La liste des abus est très longue. Et celle des culpabilisations : c’est par ta faute si on s’est marié, tu as été une charge, j’ai raté ma vie à cause de toi, tu veux partir, tu nous trahis, tu ne penses pas comme nous, et pire, tu veux nous dépasser : alors on va créer un abus qui sera un échec ou une dévaluation. Le ‘noyau homosexuel“ refoulé abonde, et les garçons manqués ! et l’inceste ! Et tout ça se reproduit à l’infini. On n’en a jamais fini, c’est vaste, énorme, incroyable. Comment réagir face à un tel humour ?

N. C. : Humour ???

A. J. : Mais oui, parce qu’à l’évidence l’univers a été créé par un type qui aime les blagues ?NORMES, mais des blagues souvent très noires ! On subodore cet humour dans les jeux de synchronicité. Ce matin, je prends ce téléphone et je fais le zéro, qui est le numéro codé de mon fils Adam. Une femme décroche : ‘Allo ? – Bonjour, Adam est là ? – Non, c’est sa fille. – Sa fille ? Mais mon fils n’a pas de fille ! – Ah c’est la meilleure ! Parce que mon père ne s’appelle pas Adam peut-être !? “ J’étais tombé par erreur sur un autre numéro, avec une fille dont le père s’appelait Adam. Eh bien ça, c’est un jeu de Dieu, qui me fait une toute petite blague. Plus tard, j’ai dit à mon fils : ‘Adam, j’ai parlé avec ta fille dans le futur.“ Il a sursauté : ‘Ne me dis pas ça, papa ! » Il trouvait que j’abusais…

N. C. : L’abus le plus simple, à notre époque, est souvent décrit par défaut : c’est l’absence du père, l’absence de loi du père…

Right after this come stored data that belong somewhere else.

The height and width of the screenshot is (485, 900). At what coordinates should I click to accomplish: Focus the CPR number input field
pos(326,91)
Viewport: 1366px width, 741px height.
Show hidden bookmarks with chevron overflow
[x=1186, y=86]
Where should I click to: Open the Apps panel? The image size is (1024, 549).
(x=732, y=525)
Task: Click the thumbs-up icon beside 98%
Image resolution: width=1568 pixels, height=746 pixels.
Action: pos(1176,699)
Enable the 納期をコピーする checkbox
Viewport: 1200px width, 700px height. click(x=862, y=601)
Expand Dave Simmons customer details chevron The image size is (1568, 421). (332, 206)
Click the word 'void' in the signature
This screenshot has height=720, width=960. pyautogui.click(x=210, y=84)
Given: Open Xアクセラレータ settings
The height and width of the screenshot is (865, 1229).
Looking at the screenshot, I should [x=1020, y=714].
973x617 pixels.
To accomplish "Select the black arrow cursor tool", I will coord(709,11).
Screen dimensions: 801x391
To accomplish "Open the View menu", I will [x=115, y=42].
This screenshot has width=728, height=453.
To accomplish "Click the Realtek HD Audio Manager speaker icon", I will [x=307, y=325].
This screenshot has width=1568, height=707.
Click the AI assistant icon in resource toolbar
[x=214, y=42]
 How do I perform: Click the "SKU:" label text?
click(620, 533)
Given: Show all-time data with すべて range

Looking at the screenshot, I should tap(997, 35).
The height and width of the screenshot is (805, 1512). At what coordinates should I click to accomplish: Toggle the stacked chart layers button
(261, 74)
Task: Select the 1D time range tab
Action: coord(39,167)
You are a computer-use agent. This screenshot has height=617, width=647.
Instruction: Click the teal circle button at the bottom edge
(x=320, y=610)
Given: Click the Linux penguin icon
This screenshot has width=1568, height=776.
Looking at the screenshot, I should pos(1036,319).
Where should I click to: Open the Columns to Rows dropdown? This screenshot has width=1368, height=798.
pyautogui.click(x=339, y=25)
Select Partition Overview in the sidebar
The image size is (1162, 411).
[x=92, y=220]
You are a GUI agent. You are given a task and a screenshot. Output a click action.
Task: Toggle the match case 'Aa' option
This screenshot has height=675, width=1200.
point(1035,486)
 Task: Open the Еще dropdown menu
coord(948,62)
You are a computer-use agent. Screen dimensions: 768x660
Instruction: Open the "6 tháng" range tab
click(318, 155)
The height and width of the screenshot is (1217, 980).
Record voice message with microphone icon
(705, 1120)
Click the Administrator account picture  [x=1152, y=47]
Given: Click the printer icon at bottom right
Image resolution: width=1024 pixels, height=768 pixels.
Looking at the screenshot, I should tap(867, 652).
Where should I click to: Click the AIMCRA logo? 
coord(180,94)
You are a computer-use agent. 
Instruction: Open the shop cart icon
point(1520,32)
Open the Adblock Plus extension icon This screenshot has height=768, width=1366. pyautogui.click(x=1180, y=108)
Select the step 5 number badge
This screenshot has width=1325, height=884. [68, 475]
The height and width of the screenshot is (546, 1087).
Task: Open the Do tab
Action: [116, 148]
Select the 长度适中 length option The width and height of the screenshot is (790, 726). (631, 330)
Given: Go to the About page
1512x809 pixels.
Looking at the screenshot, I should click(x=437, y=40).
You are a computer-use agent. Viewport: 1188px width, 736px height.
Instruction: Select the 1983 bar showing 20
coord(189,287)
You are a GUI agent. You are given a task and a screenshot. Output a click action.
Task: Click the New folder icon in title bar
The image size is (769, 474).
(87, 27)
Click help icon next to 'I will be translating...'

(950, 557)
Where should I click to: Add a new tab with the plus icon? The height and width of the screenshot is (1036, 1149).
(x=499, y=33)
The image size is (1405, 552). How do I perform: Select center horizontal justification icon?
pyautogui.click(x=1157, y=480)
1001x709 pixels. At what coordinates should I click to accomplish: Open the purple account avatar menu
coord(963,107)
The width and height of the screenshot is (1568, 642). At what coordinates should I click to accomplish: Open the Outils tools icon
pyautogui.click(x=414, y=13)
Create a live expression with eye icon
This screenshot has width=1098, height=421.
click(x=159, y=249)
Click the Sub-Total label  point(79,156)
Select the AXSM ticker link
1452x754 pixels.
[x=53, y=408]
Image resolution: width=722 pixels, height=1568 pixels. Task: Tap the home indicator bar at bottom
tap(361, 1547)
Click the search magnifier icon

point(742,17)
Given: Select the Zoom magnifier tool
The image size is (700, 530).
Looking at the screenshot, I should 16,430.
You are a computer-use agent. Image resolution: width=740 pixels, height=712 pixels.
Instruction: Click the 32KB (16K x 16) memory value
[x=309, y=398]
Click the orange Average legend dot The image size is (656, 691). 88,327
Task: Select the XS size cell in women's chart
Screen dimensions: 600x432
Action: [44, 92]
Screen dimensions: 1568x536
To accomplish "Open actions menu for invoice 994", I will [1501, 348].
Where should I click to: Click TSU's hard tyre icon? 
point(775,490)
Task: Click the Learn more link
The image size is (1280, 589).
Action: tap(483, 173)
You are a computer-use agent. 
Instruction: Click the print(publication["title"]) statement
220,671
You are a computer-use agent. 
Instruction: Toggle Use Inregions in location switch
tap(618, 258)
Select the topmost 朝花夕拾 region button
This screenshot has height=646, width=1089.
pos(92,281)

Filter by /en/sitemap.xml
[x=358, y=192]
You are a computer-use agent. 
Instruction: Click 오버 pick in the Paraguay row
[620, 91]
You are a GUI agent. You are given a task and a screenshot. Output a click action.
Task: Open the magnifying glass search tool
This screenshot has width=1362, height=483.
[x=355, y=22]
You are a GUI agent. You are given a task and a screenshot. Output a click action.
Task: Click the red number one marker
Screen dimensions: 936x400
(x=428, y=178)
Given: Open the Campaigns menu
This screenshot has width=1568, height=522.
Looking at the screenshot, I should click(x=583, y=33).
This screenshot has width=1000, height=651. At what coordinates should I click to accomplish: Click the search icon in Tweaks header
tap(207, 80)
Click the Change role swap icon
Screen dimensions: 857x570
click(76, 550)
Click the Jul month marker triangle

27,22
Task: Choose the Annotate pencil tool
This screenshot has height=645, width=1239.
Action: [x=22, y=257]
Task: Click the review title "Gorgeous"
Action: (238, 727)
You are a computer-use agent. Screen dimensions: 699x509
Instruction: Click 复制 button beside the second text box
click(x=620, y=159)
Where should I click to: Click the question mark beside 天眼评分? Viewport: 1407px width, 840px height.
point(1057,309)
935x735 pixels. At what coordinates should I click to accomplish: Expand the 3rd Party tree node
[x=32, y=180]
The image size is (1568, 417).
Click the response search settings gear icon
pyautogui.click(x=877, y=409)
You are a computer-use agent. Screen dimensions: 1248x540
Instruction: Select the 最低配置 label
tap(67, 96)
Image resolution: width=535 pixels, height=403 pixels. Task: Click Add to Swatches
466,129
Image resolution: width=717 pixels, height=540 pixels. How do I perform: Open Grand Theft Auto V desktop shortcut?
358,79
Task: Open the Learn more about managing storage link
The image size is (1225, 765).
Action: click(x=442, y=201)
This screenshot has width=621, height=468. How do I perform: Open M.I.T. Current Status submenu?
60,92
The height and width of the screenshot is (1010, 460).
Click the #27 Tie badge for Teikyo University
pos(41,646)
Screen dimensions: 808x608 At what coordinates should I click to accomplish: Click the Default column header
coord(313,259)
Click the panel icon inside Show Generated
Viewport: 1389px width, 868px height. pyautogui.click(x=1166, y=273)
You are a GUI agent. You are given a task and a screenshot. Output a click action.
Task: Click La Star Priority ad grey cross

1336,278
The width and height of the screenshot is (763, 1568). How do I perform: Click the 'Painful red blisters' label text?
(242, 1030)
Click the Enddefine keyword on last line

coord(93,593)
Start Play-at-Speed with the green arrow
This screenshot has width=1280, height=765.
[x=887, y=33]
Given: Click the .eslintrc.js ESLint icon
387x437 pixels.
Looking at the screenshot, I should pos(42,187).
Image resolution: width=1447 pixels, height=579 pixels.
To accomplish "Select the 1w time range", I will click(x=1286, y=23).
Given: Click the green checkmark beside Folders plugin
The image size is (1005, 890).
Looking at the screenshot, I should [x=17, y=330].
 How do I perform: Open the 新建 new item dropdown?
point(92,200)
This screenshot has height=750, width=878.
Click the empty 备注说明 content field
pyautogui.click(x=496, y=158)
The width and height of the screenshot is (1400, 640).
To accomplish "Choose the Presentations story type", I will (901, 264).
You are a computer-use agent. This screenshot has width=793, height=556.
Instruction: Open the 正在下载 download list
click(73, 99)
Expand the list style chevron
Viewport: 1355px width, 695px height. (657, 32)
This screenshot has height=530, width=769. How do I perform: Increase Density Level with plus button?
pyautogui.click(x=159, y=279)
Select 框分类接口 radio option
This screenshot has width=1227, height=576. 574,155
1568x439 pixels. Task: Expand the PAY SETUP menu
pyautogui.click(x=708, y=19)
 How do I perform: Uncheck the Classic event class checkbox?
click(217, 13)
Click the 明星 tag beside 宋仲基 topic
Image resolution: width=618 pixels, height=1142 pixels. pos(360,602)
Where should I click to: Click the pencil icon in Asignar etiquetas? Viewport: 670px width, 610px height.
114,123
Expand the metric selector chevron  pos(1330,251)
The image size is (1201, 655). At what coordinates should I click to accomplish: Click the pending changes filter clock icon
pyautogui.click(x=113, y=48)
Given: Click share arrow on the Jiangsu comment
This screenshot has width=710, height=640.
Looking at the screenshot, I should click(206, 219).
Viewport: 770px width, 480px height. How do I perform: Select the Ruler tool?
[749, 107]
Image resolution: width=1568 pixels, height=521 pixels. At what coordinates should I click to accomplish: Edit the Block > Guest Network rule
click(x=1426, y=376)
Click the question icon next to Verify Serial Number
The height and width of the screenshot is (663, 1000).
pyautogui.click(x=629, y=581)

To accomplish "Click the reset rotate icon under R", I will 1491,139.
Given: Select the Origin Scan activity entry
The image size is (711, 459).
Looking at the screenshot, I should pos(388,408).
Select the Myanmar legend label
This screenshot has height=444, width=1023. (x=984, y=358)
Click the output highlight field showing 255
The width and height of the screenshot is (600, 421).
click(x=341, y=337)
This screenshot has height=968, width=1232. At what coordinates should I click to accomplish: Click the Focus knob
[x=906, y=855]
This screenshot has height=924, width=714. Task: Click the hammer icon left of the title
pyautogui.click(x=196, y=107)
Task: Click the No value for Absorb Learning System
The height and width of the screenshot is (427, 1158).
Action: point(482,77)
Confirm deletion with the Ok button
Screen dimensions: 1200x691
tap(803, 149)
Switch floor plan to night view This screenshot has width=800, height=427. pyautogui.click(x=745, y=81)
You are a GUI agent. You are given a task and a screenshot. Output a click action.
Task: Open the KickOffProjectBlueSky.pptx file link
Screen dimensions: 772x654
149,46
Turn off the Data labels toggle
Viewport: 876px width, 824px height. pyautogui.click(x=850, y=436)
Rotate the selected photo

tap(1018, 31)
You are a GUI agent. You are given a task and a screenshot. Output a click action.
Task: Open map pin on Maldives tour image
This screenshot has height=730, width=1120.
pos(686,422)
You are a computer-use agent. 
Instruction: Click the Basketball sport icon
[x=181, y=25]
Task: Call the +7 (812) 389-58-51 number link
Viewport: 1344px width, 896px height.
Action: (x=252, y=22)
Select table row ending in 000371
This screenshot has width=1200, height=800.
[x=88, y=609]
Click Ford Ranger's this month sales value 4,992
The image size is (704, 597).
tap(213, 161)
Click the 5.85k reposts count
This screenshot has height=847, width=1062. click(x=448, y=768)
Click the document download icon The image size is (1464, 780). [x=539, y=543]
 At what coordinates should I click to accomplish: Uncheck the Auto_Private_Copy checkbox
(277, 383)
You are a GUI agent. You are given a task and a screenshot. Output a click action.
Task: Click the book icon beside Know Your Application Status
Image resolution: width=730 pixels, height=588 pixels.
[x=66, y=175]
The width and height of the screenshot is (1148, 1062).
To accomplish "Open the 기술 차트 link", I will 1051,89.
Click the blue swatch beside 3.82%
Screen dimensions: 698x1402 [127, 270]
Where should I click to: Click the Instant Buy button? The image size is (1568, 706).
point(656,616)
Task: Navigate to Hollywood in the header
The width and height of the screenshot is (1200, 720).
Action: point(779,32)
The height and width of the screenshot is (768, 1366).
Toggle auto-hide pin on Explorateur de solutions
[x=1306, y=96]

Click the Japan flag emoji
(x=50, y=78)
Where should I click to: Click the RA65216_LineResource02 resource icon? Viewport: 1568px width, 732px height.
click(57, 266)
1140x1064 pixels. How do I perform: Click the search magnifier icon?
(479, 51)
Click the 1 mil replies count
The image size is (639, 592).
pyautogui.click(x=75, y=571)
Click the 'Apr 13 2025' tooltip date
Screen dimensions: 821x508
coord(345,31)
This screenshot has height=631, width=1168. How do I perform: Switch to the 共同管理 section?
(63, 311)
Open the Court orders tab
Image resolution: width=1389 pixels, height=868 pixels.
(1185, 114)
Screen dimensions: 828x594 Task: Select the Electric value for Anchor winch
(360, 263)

A. J. : Oui, et quand le père est absent, la mère devient dominante, envahissante, et ce n’est plus une mère. On peut donc parler d’absence totale de père ET de mère. Nous sommes dans une civilisation d’enfants. Partout on cherche le père, c’est pourquoi qu’il y a les gourous, qui viennent remplacer les pères manquants – et parfois les mères manquantes… Nous vivons dans une société assoiffée de caresses. Moi, je n’ai pas le souvenir que mon père m’ait pris dans ses bras – les hommes ne se touchaient pas. Quant à ma mère, dès le moment où l’on a rasé de ma tête les blonds cheveux de son propre père mythique, elle m’a éloigné d’elle et je ne me rappelle pas qu’elle m’ait caressé. Nous sommes des enfants abusés par l’absence des caresses dont nous avions tant besoin.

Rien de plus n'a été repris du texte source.